Attacking the prenuptial agreement
States that haven’t adopted the Uniform Premarital Agreement Act
If your state has not adopted a law known as the Uniform Premarital Agreement Act, the enforceability of your premarital agreement depends on the common law. The common law is found in judicial opinions and varies somewhat from state to state. Some general comments about the common law, however, can be made. Generally, at common law, to uphold a premarital agreement, a trial court must find that the agreement is “fair and reasonable.”
Economic provisions in the agreement that disproportionately favor one party is one factor a trial court can consider in making this determination. However, usually there is no requirement that the spouses be left in equal or similar economic condition to render an agreement enforceable.
To the contrary, a premarital agreement often remains valid and enforceable under the common law even where the challenging spouse is left in disproportionate economic circumstances, if the agreement otherwise makes “adequate financial provisions,” for the spouse on the shorter end of the economic stick. In fact, many of the reported cases challenging the fairness and reasonableness of a premarital agreement have involved not disproportionate economic circumstances solely, but rather disproportionate economic circumstances combined with waivers of alimony.
Courts have found adequate financial provisions in cases where alimony has been waived altogether, where provisions for alimony are tied to the number of years of the marriage, and also where provisions for indexed (based upon length of marriage) alimony awards are made. In these cases, the inquiry, under the common law, was to determine whether or not the challenging spouse was at risk of becoming a “public charge” by having been reduced to a state of penury by some “untoward circumstance” not contemplated by the parties that requires the court to reexamine the issue of alimony.
The general rule of law that arises out of all of these cases is that the condition of penury contemplated by the law requires more than a “mere change” in economic fortune since the execution of the premarital agreement. Simply not being able to enjoy an affluent lifestyle any longer is usually not sufficient. Sometimes the condition of penury required to have arisen is because of a “catastrophic” event, such as illness or severe mental or physical impairment.
States that have adopted The Uniform Premarital Agreement Act
Under the Uniform Premarital Agreement Act, the agreement must be in writing to be enforced and the Uniform Act now specifically spells out the types of matters parties to a marriage can include in their premarital agreements, including, specifically, waivers of maintenance.
Although just about anything not criminal or in violation of public policy now goes, no provision adversely affecting a child’s right to support can be included.
Section 6 of the Uniform Act governs the enforceability of premarital agreements and establishes three possible challenges to an otherwise apparently valid agreement. They are:
(1) The agreement was not executed voluntarily.
(2) The agreement was unconscionable when executed, and prior to execution there was no fair and reasonable disclosure, the party didn’t waive disclosure in writing, and the party did not or reasonably could not have had adequate knowledge of the other’s financial situation.
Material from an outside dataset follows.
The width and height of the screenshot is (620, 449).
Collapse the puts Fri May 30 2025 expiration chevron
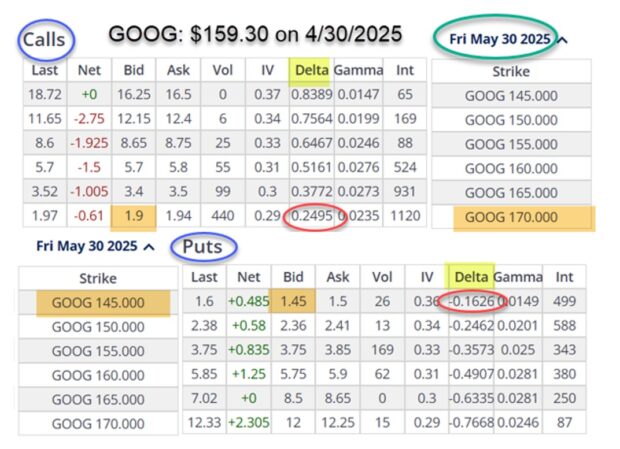149,245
(3) The elimination of spousal support causes one party to be eligible for public assistance.
The Uniform Act apparently continues the common law practice of treating property and maintenance provisions as separately enforceable in premarital agreements. Even if the court determines that relief from an alimony waiver is necessary, the relief granted is in the form of alimony, only. The property provisions remain in full force and effect unless set aside on some separate challenge under the other provisions of section 6.
Unconscionability under the Uniform Act.
The Uniform Act spells out in specific detail the findings that the court must make in order to render an agreement unenforceable due to unconscionability. The fact that an agreement favors one party over another does not render it unconscionable.
In additional to unconscionability, the challenging party must prove that he or she also meets these three statutory factors:
(1) He or she was not provided a fair and reasonable disclosure of the property or financial obligations of the other party;
(2) He or she did not voluntarily and expressly waive, in writing, any right to disclosure of the property or financial obligations of the other party beyond the disclosure provided; and
(3) He or she did not have, or reasonably could not have had, an adequate knowledge of the property or financial obligations of the other party.
Clearly this is a more difficult burden of proof than simply attempting to show that the agreement was not fair and reasonable, which by itself is a fairly difficult burden to meet. A party must not only show he did not have an adequate knowledge of the other party’s property or financial obligations but that he “reasonably” could not have received this information from some other source. This will be difficult to prove when the parties either lived together, or had some economic intertwinement before their marriage.
Modifications to Uniform Act
The Uniform Act has made it significantly more difficult to challenge prenuptial agreements. As a result, some states have modified Section 6. They have made it easier for a disenfranchised spouse to challenge a waiver of alimony. The spouse need prove only unforeseen “undue hardship”, as opposed to the Uniform Act’s burden of proving that one is reduced to being a public charge.